What is particularly interesting about this quote is that it marks a continuation of President Trump’s “energy dominance vision.” I had previously asked, “What would a second Trump administration mean for the future of global energy consumption and its durability?” Over a year into his presidency, that vision was defined by deregulation and aggressive domestic production, paired with negotiated agreements and selective pressure abroad. More recently, however, Trump’s approach appears to be shifting toward overt coercion, a turn made especially visible in his latest actions toward Venezuela.
To understand why Venezuela is such an integral part of Trump’s “energy dominance vision,” we must first understand the nations’ long standing history with the administration. Venezuela is located in the northern end of South America, with a population of more than 28 million people, and is home to the world’s largest oil reserves. After WW2, Venezuela had the fourth-highest GDP per capita globally due to its extensive resource wealth. But since the 21st century, the country’s economy has faltered and eventually crashed in the mid-2010s due largely to the leadership of former President Hugo Chávez. President Chávez seized control of Venezuela’s oil industry to fund extensive social programs, which resulted in reduced foreign investment and technical efficiency. Rather than diversifying, the economy became even more dependent on oil. As a result, when the market crashed in 2008, poverty surged, ultimately encompassing nearly 90% of the population.
Following Chávez’s death in 2013, his mentee, Nicholas Maduro, became the President and leader of the crippling Venezuelan economy. Maduro’s regime was characterized by “repression and human rights abuses, as he [went] after his political opponents.” Meanwhile, Maduro used the country’s vast oil reserves as a tool for political survival and to gain leverage over other governments, all while production plummeted to around 1 million barrels per day by 2026 (in comparison to 3 million barrels per day in the late 1990s).
Meanwhile, President Trump and Maduro have been at odds for a while. In 2019, the United States and Venezuela “cut off diplomatic ties” as President Trump recognized the opposition leader “Juan Guaido as the South American country’s rightful leader, arguing that Maduro had rigged his 2018 re-election.” In 2020, right before Trump’s departure from office, the Justice Department “charged Maduro – along with other officials – for allegedly running a narcoterrorism conspiracy and using cocaine as a weapon to ‘flood’ the U.S.” The Venezuelan government responded by denying leading any drug cartels.

§ PROBLEM DETAILS
Quote the Venezuela passage in full, word for word. The material after this point has nothing to do with the Venezuela passage.

§ RAW DATA
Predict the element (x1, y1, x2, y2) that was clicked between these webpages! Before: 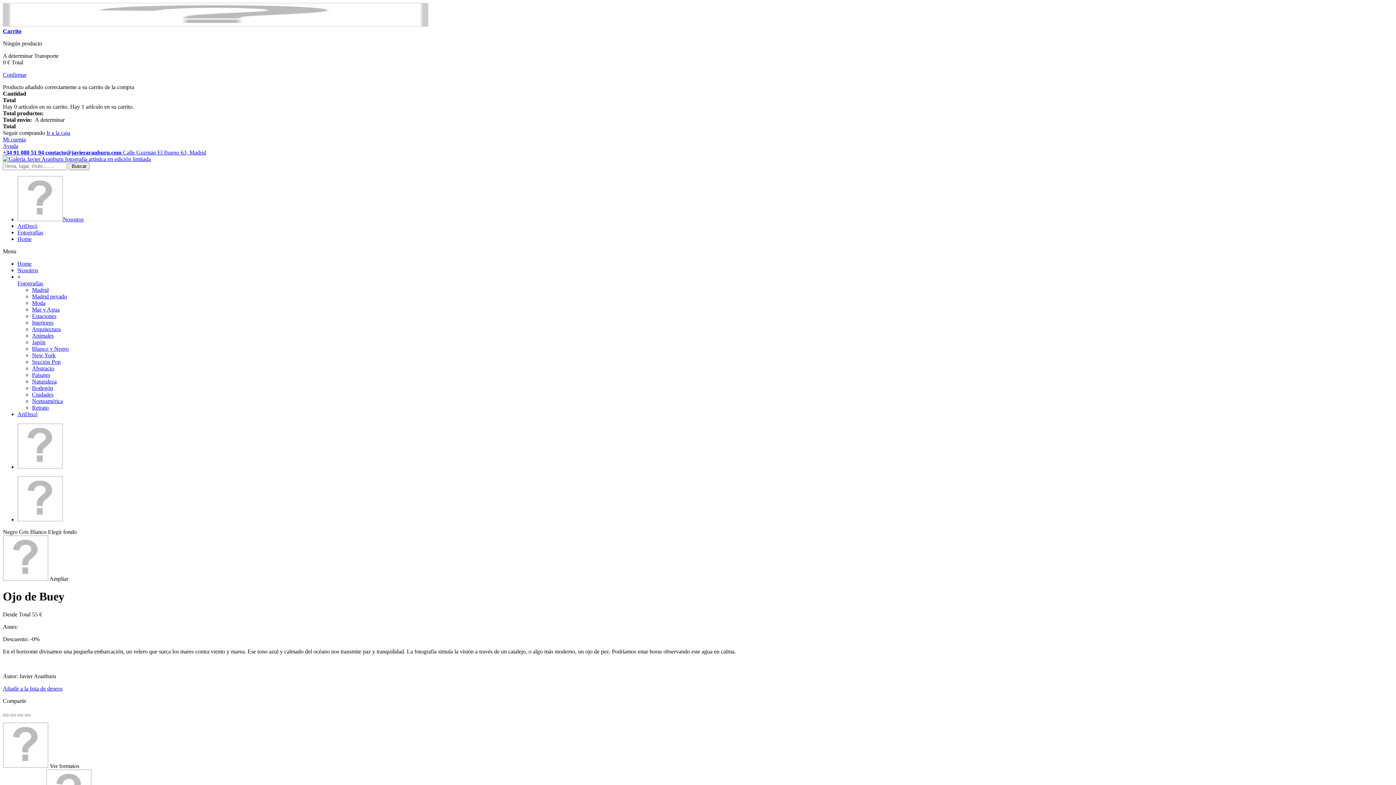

§ EXPECTED ANSWER
What is particularly interesting about this quote is that it marks a continuation of President Trump’s “energy dominance vision.” I had previously asked, “What would a second Trump administration mean for the future of global energy consumption and its durability?” Over a year into his presidency, that vision was defined by deregulation and aggressive domestic production, paired with negotiated agreements and selective pressure abroad. More recently, however, Trump’s approach appears to be shifting toward overt coercion, a turn made especially visible in his latest actions toward Venezuela.
To understand why Venezuela is such an integral part of Trump’s “energy dominance vision,” we must first understand the nations’ long standing history with the administration. Venezuela is located in the northern end of South America, with a population of more than 28 million people, and is home to the world’s largest oil reserves. After WW2, Venezuela had the fourth-highest GDP per capita globally due to its extensive resource wealth. But since the 21st century, the country’s economy has faltered and eventually crashed in the mid-2010s due largely to the leadership of former President Hugo Chávez. President Chávez seized control of Venezuela’s oil industry to fund extensive social programs, which resulted in reduced foreign investment and technical efficiency. Rather than diversifying, the economy became even more dependent on oil. As a result, when the market crashed in 2008, poverty surged, ultimately encompassing nearly 90% of the population.
Following Chávez’s death in 2013, his mentee, Nicholas Maduro, became the President and leader of the crippling Venezuelan economy. Maduro’s regime was characterized by “repression and human rights abuses, as he [went] after his political opponents.” Meanwhile, Maduro used the country’s vast oil reserves as a tool for political survival and to gain leverage over other governments, all while production plummeted to around 1 million barrels per day by 2026 (in comparison to 3 million barrels per day in the late 1990s).
Meanwhile, President Trump and Maduro have been at odds for a while. In 2019, the United States and Venezuela “cut off diplomatic ties” as President Trump recognized the opposition leader “Juan Guaido as the South American country’s rightful leader, arguing that Maduro had rigged his 2018 re-election.” In 2020, right before Trump’s departure from office, the Justice Department “charged Maduro – along with other officials – for allegedly running a narcoterrorism conspiracy and using cocaine as a weapon to ‘flood’ the U.S.” The Venezuelan government responded by denying leading any drug cartels.